▽

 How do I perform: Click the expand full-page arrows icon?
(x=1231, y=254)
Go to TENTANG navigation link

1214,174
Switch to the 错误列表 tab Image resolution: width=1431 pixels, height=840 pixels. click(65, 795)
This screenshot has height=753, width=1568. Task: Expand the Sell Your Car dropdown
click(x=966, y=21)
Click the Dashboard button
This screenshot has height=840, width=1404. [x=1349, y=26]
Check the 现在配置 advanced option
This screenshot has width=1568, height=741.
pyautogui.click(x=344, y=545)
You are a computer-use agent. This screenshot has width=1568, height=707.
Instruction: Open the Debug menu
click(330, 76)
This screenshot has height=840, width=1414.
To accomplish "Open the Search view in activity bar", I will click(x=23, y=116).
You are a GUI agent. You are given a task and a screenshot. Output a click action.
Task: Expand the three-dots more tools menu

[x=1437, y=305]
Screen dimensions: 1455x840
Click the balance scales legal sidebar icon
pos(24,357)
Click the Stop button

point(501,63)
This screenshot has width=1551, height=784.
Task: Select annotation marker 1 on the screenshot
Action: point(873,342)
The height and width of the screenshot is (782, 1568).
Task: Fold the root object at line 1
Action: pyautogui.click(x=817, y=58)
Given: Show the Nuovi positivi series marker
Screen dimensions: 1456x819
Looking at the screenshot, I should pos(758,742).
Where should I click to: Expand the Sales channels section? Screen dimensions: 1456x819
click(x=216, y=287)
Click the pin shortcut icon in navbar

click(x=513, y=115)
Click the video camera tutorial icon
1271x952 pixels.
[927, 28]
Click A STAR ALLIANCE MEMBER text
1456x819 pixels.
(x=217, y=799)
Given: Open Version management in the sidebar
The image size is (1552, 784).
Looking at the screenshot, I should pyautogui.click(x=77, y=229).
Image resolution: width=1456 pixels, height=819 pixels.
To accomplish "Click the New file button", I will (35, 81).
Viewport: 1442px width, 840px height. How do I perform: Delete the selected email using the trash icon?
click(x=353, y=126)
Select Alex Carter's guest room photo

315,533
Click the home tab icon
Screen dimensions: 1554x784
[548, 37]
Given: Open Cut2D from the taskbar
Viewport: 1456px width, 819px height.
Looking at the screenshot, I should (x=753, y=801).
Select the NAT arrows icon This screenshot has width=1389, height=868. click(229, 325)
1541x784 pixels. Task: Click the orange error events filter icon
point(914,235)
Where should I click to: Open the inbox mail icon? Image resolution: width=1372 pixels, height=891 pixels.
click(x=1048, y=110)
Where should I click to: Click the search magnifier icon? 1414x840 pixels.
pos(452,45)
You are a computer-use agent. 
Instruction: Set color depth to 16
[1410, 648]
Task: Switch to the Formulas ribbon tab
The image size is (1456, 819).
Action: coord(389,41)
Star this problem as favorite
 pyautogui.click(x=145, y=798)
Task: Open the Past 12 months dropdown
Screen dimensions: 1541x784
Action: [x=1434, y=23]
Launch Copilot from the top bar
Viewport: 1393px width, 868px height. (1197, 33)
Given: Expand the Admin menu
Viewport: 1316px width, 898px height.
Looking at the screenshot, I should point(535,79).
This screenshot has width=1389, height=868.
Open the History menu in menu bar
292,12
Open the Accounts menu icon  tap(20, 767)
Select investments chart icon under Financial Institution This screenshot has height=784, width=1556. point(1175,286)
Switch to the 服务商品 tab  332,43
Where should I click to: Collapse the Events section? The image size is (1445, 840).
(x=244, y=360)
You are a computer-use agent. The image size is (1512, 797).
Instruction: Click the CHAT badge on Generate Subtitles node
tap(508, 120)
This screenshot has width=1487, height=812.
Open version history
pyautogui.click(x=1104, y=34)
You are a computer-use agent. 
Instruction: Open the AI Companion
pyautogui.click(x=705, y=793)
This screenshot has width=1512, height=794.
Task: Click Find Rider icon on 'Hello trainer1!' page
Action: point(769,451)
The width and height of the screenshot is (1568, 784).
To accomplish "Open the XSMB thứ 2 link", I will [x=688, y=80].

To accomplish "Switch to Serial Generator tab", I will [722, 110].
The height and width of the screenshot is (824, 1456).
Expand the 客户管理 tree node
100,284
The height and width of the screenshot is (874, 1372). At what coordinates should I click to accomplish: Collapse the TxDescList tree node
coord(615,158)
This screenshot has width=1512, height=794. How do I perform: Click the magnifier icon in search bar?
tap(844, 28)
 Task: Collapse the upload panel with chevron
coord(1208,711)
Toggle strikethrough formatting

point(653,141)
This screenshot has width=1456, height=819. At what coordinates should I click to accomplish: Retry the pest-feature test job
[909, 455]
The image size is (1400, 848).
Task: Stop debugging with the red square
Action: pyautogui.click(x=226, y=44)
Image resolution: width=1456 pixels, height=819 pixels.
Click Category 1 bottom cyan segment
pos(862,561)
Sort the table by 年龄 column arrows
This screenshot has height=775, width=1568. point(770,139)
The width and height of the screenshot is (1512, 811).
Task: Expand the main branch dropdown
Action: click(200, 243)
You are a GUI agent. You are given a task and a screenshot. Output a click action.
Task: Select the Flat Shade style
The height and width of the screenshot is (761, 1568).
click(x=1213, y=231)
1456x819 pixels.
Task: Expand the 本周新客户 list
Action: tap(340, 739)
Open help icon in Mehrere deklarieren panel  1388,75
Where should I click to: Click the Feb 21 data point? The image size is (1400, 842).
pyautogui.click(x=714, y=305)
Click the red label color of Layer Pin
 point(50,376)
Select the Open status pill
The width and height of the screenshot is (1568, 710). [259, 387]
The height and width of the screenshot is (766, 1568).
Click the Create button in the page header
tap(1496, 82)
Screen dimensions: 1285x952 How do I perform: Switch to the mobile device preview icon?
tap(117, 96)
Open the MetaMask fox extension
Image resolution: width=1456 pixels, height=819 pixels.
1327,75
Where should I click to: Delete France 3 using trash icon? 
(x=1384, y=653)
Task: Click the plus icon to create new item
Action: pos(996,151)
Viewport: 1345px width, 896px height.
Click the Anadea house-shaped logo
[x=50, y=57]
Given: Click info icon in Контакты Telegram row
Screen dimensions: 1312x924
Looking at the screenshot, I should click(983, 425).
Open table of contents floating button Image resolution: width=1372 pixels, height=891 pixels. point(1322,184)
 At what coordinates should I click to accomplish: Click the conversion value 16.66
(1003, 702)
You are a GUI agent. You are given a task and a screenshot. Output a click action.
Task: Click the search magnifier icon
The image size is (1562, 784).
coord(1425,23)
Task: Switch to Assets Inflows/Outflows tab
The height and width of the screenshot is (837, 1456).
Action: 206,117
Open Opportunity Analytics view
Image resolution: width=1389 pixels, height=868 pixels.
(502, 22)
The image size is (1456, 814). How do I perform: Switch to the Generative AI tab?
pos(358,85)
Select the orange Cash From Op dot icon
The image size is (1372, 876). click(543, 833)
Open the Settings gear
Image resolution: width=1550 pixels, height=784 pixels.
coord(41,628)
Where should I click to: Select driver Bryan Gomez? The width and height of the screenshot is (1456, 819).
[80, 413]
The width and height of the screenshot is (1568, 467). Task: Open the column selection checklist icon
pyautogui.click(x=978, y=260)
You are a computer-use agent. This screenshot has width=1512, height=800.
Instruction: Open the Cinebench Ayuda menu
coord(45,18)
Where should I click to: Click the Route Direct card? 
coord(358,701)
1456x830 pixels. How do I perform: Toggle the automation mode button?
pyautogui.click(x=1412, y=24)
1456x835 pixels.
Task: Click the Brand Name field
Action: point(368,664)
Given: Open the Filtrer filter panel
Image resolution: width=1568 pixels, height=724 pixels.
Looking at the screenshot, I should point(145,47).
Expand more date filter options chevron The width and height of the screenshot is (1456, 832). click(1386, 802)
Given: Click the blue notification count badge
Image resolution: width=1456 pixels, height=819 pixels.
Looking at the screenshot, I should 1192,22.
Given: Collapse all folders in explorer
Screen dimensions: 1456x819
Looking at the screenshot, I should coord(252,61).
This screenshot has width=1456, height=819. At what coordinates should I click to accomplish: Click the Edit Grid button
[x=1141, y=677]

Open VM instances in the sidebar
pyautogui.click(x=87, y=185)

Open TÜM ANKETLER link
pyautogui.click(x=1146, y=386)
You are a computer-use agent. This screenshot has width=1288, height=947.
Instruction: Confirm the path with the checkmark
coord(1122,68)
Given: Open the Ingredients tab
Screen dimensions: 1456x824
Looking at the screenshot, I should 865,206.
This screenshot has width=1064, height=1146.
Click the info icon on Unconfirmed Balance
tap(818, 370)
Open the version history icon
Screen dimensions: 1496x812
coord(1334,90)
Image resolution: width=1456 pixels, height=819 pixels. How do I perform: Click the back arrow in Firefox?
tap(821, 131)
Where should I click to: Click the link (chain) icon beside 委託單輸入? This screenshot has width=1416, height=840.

△

## Your task
The lines that contain the word "computer" are wanted; copy each of them from the records.

## Answer box
You are a computer-use agent. This screenshot has width=1568, height=707.
You are a computer-use agent. 
You are a computer-use agent. The image size is (1512, 797).
You are a computer-use agent. 
You are a computer-use agent. This screenshot has width=1512, height=800.
You are a computer-use agent. This screenshot has width=1288, height=947.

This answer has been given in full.